Yes, to verify the callback function from the helper is the most
complex part in my patch set. Your above suggestions should make it
more streamlined as a better fit with existing infrastruture.
Will give a try.

> 
>> +	} else {
>> +		caller->regs[BPF_REG_0] = *r0;
>> +	}
>>   
>>   	/* Transfer references to the caller */
>>   	err = transfer_reference_state(caller, callee);
>> @@ -5091,7 +5236,8 @@ static int check_reference_leak(struct bpf_verifier_env *env)
>>   	return state->acquired_refs ? -EINVAL : 0;
>>   }
>>   
>> -static int check_helper_call(struct bpf_verifier_env *env, int func_id, int insn_idx)
>> +static int check_helper_call(struct bpf_verifier_env *env, int func_id, int *insn_idx,
>> +			     bool map_elem_callback)

********************

▶ _Written tasks_
1 > Reproduce the patch review reply word for word, everything from "Will give a" down to "func_id, int insn_idx)".
2 > In the patch review reply, why does the author intend to try the suggestions? Answer in one to three sentences.
The entries after this point come from a separate source.

▶ _Collection entries_
********************

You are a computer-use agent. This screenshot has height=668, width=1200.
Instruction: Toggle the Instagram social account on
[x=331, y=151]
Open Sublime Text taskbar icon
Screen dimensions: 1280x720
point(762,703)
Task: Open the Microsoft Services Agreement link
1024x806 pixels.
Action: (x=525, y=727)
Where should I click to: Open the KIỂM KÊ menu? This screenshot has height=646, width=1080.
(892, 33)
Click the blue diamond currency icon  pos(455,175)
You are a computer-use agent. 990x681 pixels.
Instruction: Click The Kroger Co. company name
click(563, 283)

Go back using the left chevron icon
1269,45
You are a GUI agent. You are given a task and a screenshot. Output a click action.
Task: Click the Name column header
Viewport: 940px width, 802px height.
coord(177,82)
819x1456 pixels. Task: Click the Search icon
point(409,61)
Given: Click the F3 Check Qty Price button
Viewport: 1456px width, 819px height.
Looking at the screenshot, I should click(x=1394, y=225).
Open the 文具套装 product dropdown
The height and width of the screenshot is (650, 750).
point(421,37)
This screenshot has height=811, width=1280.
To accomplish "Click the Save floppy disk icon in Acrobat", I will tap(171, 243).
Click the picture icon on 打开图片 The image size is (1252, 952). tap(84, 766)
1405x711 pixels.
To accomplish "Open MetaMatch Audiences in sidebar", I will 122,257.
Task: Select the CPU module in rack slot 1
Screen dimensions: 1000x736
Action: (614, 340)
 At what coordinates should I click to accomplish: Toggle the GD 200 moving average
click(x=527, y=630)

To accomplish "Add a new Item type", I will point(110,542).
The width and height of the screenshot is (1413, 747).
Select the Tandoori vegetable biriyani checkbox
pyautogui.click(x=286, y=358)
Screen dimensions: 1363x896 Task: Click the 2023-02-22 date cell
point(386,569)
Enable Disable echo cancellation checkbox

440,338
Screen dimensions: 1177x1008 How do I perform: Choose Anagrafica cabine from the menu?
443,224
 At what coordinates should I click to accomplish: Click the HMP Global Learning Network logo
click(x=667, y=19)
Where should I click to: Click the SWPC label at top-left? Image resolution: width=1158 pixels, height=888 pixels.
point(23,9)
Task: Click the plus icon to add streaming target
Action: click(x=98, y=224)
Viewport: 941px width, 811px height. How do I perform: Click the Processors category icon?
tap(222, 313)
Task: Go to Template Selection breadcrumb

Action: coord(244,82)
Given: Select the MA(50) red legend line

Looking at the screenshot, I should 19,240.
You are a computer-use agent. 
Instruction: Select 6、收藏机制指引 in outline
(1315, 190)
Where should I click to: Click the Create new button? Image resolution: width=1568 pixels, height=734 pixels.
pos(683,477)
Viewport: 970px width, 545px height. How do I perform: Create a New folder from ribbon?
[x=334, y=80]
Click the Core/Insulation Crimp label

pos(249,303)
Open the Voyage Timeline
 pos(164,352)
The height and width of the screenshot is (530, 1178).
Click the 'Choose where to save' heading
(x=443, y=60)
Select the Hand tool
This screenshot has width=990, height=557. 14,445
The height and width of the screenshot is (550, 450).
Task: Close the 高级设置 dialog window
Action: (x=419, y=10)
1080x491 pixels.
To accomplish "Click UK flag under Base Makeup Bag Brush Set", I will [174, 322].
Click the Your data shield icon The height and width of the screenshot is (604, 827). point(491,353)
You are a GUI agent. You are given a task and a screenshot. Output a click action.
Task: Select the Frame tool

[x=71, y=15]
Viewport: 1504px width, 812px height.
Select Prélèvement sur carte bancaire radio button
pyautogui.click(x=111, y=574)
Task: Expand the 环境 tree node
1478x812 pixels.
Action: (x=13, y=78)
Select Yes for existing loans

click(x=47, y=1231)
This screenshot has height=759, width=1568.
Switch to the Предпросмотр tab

********************

▶ _Answers to the tasks_
1 >
Will give a try.

> 
>> +	} else {
>> +		caller->regs[BPF_REG_0] = *r0;
>> +	}
>>   
>>   	/* Transfer references to the caller */
>>   	err = transfer_reference_state(caller, callee);
>> @@ -5091,7 +5236,8 @@ static int check_reference_leak(struct bpf_verifier_env *env)
>>   	return state->acquired_refs ? -EINVAL : 0;
>>   }
>>   
>> -static int check_helper_call(struct bpf_verifier_env *env, int func_id, int insn_idx)

2 > Verifying the callback function from the helper is the most complex part of the author's patch set. The suggestions should make that part more streamlined and a better fit with the existing infrastructure.